69. LOW LATENCY BYZANTINE STATE MACHINE REPLICATION FOR MUTUALLY SUSPICIOUS DOMAINS
Department: Computer Science & Engineering
Research Institute Affiliation: Center for Networked Systems (CNS)
Faculty Advisor(s):
Keith Marzullo
Primary Student
Name: Yanhua Mao
Email: yamao@ucsd.edu
Phone: 858-534-9911
Grad Year: 2009
Abstract
Mutually Suspicious Domains (MSD) are communication domains in which trust is established inside, but not in between. Replicated state machine (RSM) approach is a fundamental approach to build highly available services. In MSD, this usually requires RSM protocols that tolerate Byzantine failures, i.e., arbitrary failures.

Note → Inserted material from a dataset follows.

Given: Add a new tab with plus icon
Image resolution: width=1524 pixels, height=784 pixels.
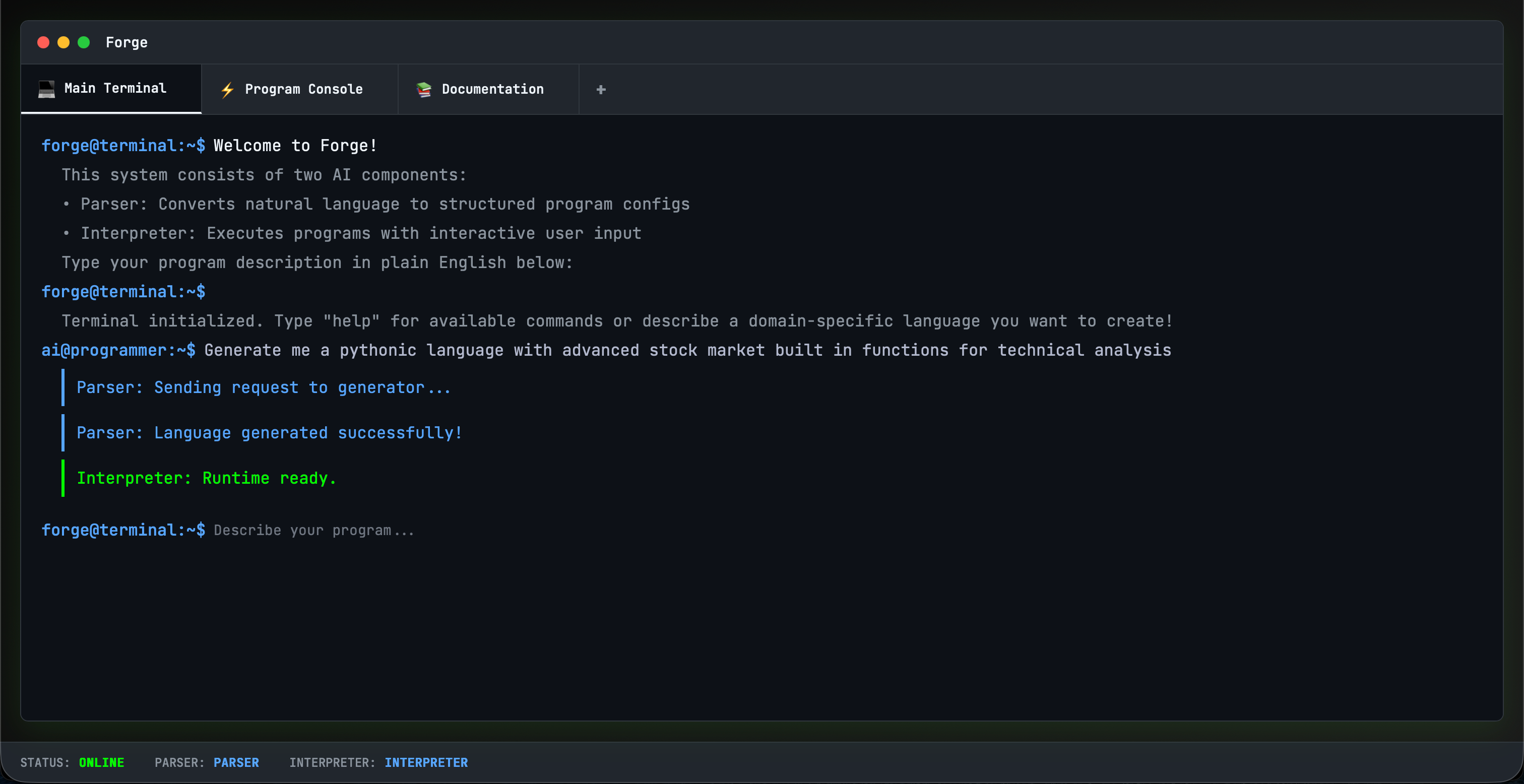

However, existing Byzantine RSM protocols have relatively high latency in MSD, because (1) they are fixed leader protocols, therefore have higher latency at the non-leaders, and (2) they do not consider the special trust structure in MSD, therefore read operations have the same delay as write operations. Whereas existing protocols can use client or service side speculation to improve latency, this may not always be desirable as it increase the complexity of implementing upper level services. In this work, we propose Byzantine Mencius, a low-latency, rotating leader and non-speculative Byzantine RSM protocol derived from the original low latency and high throughput crash failure Mencius protocol. As a result, the new protocol has zero inter-domain delay for read operations. For write operations, Byzantine Mencius has the minimal two inter-domain communication step delay when there is no contention. When contention is present, Byzantine Mencius's latency can be up to three steps, which is also the theoretical minimal.